EXTRACTED DATA:
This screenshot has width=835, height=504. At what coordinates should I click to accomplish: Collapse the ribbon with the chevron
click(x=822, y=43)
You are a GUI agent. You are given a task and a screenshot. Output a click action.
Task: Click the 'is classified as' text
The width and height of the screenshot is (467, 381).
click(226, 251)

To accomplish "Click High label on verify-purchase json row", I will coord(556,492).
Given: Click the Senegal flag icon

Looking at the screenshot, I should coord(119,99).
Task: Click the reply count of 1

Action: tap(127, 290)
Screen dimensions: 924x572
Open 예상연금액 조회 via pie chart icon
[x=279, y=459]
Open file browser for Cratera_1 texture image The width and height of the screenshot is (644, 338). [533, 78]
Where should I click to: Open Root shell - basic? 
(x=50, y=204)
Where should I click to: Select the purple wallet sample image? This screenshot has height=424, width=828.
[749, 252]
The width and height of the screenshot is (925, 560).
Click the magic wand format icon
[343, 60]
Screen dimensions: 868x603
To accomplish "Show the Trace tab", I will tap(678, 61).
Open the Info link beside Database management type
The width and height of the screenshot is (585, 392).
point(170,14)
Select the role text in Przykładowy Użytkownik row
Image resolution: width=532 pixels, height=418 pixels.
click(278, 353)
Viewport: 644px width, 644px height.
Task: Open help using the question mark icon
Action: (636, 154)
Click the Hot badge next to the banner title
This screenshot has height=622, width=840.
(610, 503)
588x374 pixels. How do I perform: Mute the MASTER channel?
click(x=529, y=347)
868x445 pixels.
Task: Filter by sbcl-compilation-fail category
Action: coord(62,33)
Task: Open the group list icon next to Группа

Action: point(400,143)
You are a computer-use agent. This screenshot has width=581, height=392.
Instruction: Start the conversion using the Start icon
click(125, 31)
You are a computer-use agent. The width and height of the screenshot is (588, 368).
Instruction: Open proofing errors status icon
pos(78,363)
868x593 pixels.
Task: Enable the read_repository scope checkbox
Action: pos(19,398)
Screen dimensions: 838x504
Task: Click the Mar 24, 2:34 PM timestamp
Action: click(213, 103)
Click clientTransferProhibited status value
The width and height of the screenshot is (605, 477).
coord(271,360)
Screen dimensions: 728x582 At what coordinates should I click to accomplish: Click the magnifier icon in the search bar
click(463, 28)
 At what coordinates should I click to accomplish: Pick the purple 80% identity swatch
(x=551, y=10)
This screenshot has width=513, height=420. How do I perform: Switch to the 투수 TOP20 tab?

TASK TO COMPLETE: Repeat the listing in its entirety, keeping each line as it is.

TASK ANSWER:
This screenshot has width=835, height=504. At what coordinates should I click to accomplish: Collapse the ribbon with the chevron
click(x=822, y=43)
You are a GUI agent. You are given a task and a screenshot. Output a click action.
Task: Click the 'is classified as' text
The width and height of the screenshot is (467, 381).
click(226, 251)

To accomplish "Click High label on verify-purchase json row", I will coord(556,492).
Given: Click the Senegal flag icon

Looking at the screenshot, I should coord(119,99).
Task: Click the reply count of 1

Action: tap(127, 290)
Screen dimensions: 924x572
Open 예상연금액 조회 via pie chart icon
[x=279, y=459]
Open file browser for Cratera_1 texture image The width and height of the screenshot is (644, 338). [533, 78]
Where should I click to: Open Root shell - basic? 
(x=50, y=204)
Where should I click to: Select the purple wallet sample image? This screenshot has height=424, width=828.
[749, 252]
The width and height of the screenshot is (925, 560).
Click the magic wand format icon
[343, 60]
Screen dimensions: 868x603
To accomplish "Show the Trace tab", I will tap(678, 61).
Open the Info link beside Database management type
The width and height of the screenshot is (585, 392).
point(170,14)
Select the role text in Przykładowy Użytkownik row
Image resolution: width=532 pixels, height=418 pixels.
click(278, 353)
Viewport: 644px width, 644px height.
Task: Open help using the question mark icon
Action: (636, 154)
Click the Hot badge next to the banner title
This screenshot has height=622, width=840.
(610, 503)
588x374 pixels. How do I perform: Mute the MASTER channel?
click(x=529, y=347)
868x445 pixels.
Task: Filter by sbcl-compilation-fail category
Action: coord(62,33)
Task: Open the group list icon next to Группа

Action: point(400,143)
You are a computer-use agent. This screenshot has width=581, height=392.
Instruction: Start the conversion using the Start icon
click(125, 31)
You are a computer-use agent. The width and height of the screenshot is (588, 368).
Instruction: Open proofing errors status icon
pos(78,363)
868x593 pixels.
Task: Enable the read_repository scope checkbox
Action: pos(19,398)
Screen dimensions: 838x504
Task: Click the Mar 24, 2:34 PM timestamp
Action: click(213, 103)
Click clientTransferProhibited status value
The width and height of the screenshot is (605, 477).
coord(271,360)
Screen dimensions: 728x582 At what coordinates should I click to accomplish: Click the magnifier icon in the search bar
click(463, 28)
 At what coordinates should I click to accomplish: Pick the purple 80% identity swatch
(x=551, y=10)
This screenshot has width=513, height=420. How do I perform: Switch to the 투수 TOP20 tab?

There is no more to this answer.